(Records contained in a dataset)
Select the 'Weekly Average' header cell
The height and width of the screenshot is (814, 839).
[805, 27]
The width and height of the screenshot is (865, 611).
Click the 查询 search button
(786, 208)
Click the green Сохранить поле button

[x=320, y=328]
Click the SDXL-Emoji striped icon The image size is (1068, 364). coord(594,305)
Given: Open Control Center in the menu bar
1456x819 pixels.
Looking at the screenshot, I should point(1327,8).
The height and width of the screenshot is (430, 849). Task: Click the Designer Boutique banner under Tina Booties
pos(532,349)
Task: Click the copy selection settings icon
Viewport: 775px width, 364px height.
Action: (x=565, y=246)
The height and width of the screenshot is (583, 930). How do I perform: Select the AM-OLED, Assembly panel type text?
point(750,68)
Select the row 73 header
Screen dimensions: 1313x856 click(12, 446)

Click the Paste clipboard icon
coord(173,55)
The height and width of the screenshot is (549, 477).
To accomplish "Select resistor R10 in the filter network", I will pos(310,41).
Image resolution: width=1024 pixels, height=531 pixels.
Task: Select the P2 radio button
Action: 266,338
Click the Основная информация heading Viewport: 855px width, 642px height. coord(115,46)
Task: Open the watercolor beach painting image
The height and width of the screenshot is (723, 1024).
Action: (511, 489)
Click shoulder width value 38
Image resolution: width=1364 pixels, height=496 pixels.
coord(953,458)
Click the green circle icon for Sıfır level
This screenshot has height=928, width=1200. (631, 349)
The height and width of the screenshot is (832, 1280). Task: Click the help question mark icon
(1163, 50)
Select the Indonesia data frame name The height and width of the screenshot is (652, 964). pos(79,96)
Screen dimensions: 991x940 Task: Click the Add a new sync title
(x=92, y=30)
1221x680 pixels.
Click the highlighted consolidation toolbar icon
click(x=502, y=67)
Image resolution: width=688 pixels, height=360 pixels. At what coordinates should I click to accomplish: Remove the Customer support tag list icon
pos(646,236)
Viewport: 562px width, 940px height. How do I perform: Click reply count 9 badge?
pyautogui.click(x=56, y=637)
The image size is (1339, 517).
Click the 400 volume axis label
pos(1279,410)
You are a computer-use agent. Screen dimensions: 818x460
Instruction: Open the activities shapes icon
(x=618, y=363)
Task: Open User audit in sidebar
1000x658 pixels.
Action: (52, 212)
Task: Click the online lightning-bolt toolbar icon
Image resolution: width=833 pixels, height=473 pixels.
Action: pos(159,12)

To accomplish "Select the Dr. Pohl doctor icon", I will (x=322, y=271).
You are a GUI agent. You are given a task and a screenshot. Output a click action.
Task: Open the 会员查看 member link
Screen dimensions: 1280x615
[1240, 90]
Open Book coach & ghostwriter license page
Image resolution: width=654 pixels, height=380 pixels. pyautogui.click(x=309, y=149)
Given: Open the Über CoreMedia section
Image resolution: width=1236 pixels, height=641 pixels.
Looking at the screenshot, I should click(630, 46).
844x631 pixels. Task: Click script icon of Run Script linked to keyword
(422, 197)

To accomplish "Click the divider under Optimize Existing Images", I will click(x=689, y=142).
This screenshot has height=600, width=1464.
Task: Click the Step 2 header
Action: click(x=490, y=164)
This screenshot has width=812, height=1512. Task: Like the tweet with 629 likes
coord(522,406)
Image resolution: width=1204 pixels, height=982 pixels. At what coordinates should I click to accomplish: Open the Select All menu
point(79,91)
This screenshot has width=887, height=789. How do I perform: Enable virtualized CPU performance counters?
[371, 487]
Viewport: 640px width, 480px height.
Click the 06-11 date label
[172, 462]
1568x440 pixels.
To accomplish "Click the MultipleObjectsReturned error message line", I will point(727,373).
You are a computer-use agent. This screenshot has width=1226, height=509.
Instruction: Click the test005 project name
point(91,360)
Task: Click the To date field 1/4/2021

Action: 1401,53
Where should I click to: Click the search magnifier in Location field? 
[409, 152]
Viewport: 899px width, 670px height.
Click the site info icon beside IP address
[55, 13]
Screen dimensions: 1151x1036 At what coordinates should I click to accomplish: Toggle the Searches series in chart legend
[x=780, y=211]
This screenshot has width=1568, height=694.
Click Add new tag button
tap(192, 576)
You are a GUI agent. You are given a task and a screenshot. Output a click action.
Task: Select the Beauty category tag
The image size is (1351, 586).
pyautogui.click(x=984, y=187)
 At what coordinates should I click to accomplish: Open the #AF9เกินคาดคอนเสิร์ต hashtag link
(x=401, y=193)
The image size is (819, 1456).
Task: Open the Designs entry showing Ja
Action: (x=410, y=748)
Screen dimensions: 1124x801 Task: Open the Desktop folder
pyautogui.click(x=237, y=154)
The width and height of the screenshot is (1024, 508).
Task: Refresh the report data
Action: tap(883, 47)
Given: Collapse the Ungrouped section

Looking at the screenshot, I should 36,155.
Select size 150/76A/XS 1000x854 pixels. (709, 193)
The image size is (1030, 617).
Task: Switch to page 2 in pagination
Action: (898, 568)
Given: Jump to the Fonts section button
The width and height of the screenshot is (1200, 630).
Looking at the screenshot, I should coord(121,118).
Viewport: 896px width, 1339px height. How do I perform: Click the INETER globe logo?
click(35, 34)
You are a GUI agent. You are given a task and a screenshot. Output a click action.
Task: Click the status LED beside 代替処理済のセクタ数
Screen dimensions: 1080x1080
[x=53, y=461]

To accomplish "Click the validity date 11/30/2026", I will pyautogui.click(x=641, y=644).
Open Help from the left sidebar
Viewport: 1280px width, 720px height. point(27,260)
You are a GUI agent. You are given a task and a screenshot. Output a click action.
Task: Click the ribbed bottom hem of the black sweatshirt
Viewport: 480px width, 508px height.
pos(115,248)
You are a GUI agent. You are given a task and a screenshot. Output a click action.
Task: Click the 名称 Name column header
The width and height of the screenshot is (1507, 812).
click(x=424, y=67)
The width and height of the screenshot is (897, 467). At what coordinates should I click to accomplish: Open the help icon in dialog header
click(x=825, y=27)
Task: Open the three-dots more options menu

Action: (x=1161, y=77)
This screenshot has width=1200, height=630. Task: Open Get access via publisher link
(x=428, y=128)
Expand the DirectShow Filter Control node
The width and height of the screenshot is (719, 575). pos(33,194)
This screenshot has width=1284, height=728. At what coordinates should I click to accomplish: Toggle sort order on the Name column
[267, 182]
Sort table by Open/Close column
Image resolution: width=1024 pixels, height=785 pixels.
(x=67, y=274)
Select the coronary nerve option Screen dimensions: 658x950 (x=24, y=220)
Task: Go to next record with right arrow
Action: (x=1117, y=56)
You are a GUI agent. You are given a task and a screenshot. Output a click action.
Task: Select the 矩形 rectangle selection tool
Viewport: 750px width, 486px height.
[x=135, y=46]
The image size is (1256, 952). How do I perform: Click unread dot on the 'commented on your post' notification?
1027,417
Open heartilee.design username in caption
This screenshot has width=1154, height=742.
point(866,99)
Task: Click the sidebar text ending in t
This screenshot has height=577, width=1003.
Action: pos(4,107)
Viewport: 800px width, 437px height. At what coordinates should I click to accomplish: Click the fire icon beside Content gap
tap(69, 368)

- Work to complete
For every entry in the records above, write an exact copy.

- Answer box
Select the 'Weekly Average' header cell
The height and width of the screenshot is (814, 839).
[805, 27]
The width and height of the screenshot is (865, 611).
Click the 查询 search button
(786, 208)
Click the green Сохранить поле button

[x=320, y=328]
Click the SDXL-Emoji striped icon The image size is (1068, 364). coord(594,305)
Given: Open Control Center in the menu bar
1456x819 pixels.
Looking at the screenshot, I should point(1327,8).
The height and width of the screenshot is (430, 849). Task: Click the Designer Boutique banner under Tina Booties
pos(532,349)
Task: Click the copy selection settings icon
Viewport: 775px width, 364px height.
Action: (x=565, y=246)
The height and width of the screenshot is (583, 930). How do I perform: Select the AM-OLED, Assembly panel type text?
point(750,68)
Select the row 73 header
Screen dimensions: 1313x856 click(12, 446)

Click the Paste clipboard icon
coord(173,55)
The height and width of the screenshot is (549, 477).
To accomplish "Select resistor R10 in the filter network", I will pos(310,41).
Image resolution: width=1024 pixels, height=531 pixels.
Task: Select the P2 radio button
Action: 266,338
Click the Основная информация heading Viewport: 855px width, 642px height. coord(115,46)
Task: Open the watercolor beach painting image
The height and width of the screenshot is (723, 1024).
Action: (511, 489)
Click shoulder width value 38
Image resolution: width=1364 pixels, height=496 pixels.
coord(953,458)
Click the green circle icon for Sıfır level
This screenshot has height=928, width=1200. (631, 349)
The height and width of the screenshot is (832, 1280). Task: Click the help question mark icon
(1163, 50)
Select the Indonesia data frame name The height and width of the screenshot is (652, 964). pos(79,96)
Screen dimensions: 991x940 Task: Click the Add a new sync title
(x=92, y=30)
1221x680 pixels.
Click the highlighted consolidation toolbar icon
click(x=502, y=67)
Image resolution: width=688 pixels, height=360 pixels. At what coordinates should I click to accomplish: Remove the Customer support tag list icon
pos(646,236)
Viewport: 562px width, 940px height. How do I perform: Click reply count 9 badge?
pyautogui.click(x=56, y=637)
The image size is (1339, 517).
Click the 400 volume axis label
pos(1279,410)
You are a computer-use agent. Screen dimensions: 818x460
Instruction: Open the activities shapes icon
(x=618, y=363)
Task: Open User audit in sidebar
1000x658 pixels.
Action: (52, 212)
Task: Click the online lightning-bolt toolbar icon
Image resolution: width=833 pixels, height=473 pixels.
Action: pos(159,12)

To accomplish "Select the Dr. Pohl doctor icon", I will (x=322, y=271).
You are a GUI agent. You are given a task and a screenshot. Output a click action.
Task: Open the 会员查看 member link
Screen dimensions: 1280x615
[1240, 90]
Open Book coach & ghostwriter license page
Image resolution: width=654 pixels, height=380 pixels. pyautogui.click(x=309, y=149)
Given: Open the Über CoreMedia section
Image resolution: width=1236 pixels, height=641 pixels.
Looking at the screenshot, I should click(630, 46).
844x631 pixels. Task: Click script icon of Run Script linked to keyword
(422, 197)

To accomplish "Click the divider under Optimize Existing Images", I will click(x=689, y=142).
This screenshot has height=600, width=1464.
Task: Click the Step 2 header
Action: click(x=490, y=164)
This screenshot has width=812, height=1512. Task: Like the tweet with 629 likes
coord(522,406)
Image resolution: width=1204 pixels, height=982 pixels. At what coordinates should I click to accomplish: Open the Select All menu
point(79,91)
This screenshot has width=887, height=789. How do I perform: Enable virtualized CPU performance counters?
[371, 487]
Viewport: 640px width, 480px height.
Click the 06-11 date label
[172, 462]
1568x440 pixels.
To accomplish "Click the MultipleObjectsReturned error message line", I will point(727,373).
You are a computer-use agent. This screenshot has width=1226, height=509.
Instruction: Click the test005 project name
point(91,360)
Task: Click the To date field 1/4/2021

Action: 1401,53
Where should I click to: Click the search magnifier in Location field? 
[409, 152]
Viewport: 899px width, 670px height.
Click the site info icon beside IP address
[55, 13]
Screen dimensions: 1151x1036 At what coordinates should I click to accomplish: Toggle the Searches series in chart legend
[x=780, y=211]
This screenshot has width=1568, height=694.
Click Add new tag button
tap(192, 576)
You are a GUI agent. You are given a task and a screenshot. Output a click action.
Task: Select the Beauty category tag
The image size is (1351, 586).
pyautogui.click(x=984, y=187)
 At what coordinates should I click to accomplish: Open the #AF9เกินคาดคอนเสิร์ต hashtag link
(x=401, y=193)
The image size is (819, 1456).
Task: Open the Designs entry showing Ja
Action: (x=410, y=748)
Screen dimensions: 1124x801 Task: Open the Desktop folder
pyautogui.click(x=237, y=154)
The width and height of the screenshot is (1024, 508).
Task: Refresh the report data
Action: tap(883, 47)
Given: Collapse the Ungrouped section

Looking at the screenshot, I should 36,155.
Select size 150/76A/XS 1000x854 pixels. (709, 193)
The image size is (1030, 617).
Task: Switch to page 2 in pagination
Action: (898, 568)
Given: Jump to the Fonts section button
The width and height of the screenshot is (1200, 630).
Looking at the screenshot, I should coord(121,118).
Viewport: 896px width, 1339px height. How do I perform: Click the INETER globe logo?
click(35, 34)
You are a GUI agent. You are given a task and a screenshot. Output a click action.
Task: Click the status LED beside 代替処理済のセクタ数
Screen dimensions: 1080x1080
[x=53, y=461]

To accomplish "Click the validity date 11/30/2026", I will pyautogui.click(x=641, y=644).
Open Help from the left sidebar
Viewport: 1280px width, 720px height. point(27,260)
You are a GUI agent. You are given a task and a screenshot. Output a click action.
Task: Click the ribbed bottom hem of the black sweatshirt
Viewport: 480px width, 508px height.
pos(115,248)
You are a GUI agent. You are given a task and a screenshot. Output a click action.
Task: Click the 名称 Name column header
The width and height of the screenshot is (1507, 812).
click(x=424, y=67)
The width and height of the screenshot is (897, 467). At what coordinates should I click to accomplish: Open the help icon in dialog header
click(x=825, y=27)
Task: Open the three-dots more options menu

Action: (x=1161, y=77)
This screenshot has width=1200, height=630. Task: Open Get access via publisher link
(x=428, y=128)
Expand the DirectShow Filter Control node
The width and height of the screenshot is (719, 575). pos(33,194)
This screenshot has width=1284, height=728. At what coordinates should I click to accomplish: Toggle sort order on the Name column
[267, 182]
Sort table by Open/Close column
Image resolution: width=1024 pixels, height=785 pixels.
(x=67, y=274)
Select the coronary nerve option Screen dimensions: 658x950 (x=24, y=220)
Task: Go to next record with right arrow
Action: (x=1117, y=56)
You are a GUI agent. You are given a task and a screenshot. Output a click action.
Task: Select the 矩形 rectangle selection tool
Viewport: 750px width, 486px height.
[x=135, y=46]
The image size is (1256, 952). How do I perform: Click unread dot on the 'commented on your post' notification?
1027,417
Open heartilee.design username in caption
This screenshot has width=1154, height=742.
point(866,99)
Task: Click the sidebar text ending in t
This screenshot has height=577, width=1003.
Action: pos(4,107)
Viewport: 800px width, 437px height. At what coordinates should I click to accomplish: Click the fire icon beside Content gap
tap(69, 368)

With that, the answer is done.